*THE PROBLEM*
Show all lines from the data that include the word "Visit".
DATA EXTRACTS section start
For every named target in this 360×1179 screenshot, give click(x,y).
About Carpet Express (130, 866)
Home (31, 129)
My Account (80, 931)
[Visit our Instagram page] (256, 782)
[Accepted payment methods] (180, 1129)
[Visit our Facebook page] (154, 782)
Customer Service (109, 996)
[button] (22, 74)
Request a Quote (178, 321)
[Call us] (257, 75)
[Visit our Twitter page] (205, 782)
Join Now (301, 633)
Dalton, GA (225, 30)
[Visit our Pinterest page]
DATA EXTRACTS section end
*RESULT OF THIS TASK*
[Visit our Instagram page] (256, 782)
[Visit our Facebook page] (154, 782)
[Visit our Twitter page] (205, 782)
[Visit our Pinterest page]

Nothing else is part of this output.